Counselling service Raphael reports that more people are seeking its assistance

April 8, 2015 15:39
Roberta Coffer

By

Barry Toberman,

Barry Toberman

2 min read

Relationship problems, bereavement, illness, unemployment, low self-esteem, sexuality and gender - all are issues which can adversely impact on emotional well-being. For more than 35 years, a Jewish counselling service, Raphael, has helped clients from London and the Home Counties deal with these and other "emotional health" matters.

At the outset, its counsellors saw 100 people a month. Now 100 is the weekly figure and Raphael chair, Roberta Coffer, believes that Jews are now more willing to discuss their problems, having traditionally been disinclined to come forward. "People have ideas of what Jews are and what they do. Anything that deviates from that can be frowned upon. So I think that Jews have tended to keep their problems to themselves. You don't tell anybody. You just carry on."

With patrons including Chief Rabbi Ephraim Mirvis and former Reform movement chief executive Rabbi Tony Bayfield, Raphael serves the full spectrum of the community, from secular to the strictly Orthodox. Referrals come from shuls, rabbis and social workers.

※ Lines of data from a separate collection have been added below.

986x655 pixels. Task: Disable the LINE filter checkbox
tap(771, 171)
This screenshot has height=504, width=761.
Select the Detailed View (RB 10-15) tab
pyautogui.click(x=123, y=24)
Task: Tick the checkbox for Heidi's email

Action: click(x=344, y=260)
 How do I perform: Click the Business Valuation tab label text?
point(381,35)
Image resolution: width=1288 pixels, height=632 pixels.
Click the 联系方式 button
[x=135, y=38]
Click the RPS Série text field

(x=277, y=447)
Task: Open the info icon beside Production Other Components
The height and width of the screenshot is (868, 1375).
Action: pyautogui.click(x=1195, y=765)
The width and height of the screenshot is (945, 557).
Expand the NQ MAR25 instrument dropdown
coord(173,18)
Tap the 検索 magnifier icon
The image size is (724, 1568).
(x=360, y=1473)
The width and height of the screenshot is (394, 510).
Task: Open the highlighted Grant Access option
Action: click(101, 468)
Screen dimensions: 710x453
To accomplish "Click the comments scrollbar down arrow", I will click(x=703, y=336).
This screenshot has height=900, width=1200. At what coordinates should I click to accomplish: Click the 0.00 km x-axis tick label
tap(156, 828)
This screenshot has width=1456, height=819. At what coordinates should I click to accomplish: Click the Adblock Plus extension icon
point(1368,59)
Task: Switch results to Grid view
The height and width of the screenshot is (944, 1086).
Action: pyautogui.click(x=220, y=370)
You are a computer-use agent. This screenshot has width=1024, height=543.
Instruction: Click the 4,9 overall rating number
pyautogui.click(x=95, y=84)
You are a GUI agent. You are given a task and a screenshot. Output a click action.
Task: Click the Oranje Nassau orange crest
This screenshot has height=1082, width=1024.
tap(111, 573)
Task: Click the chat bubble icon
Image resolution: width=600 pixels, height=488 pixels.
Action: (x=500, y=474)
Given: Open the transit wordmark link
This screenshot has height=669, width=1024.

Counsellors do not offer advice. The aim is to get clients to find their own solutions. "It's totally non-directive," stresses Ms Coffer, who outside of Raphael has a private counselling practice. "We don't say: 'Go here, go there, do this, do that.' The counsellors talk to the clients. During the talking, the counsellors will reflect back to the clients what they say and will help them to look at ways in which they can go forward and deal with their problem.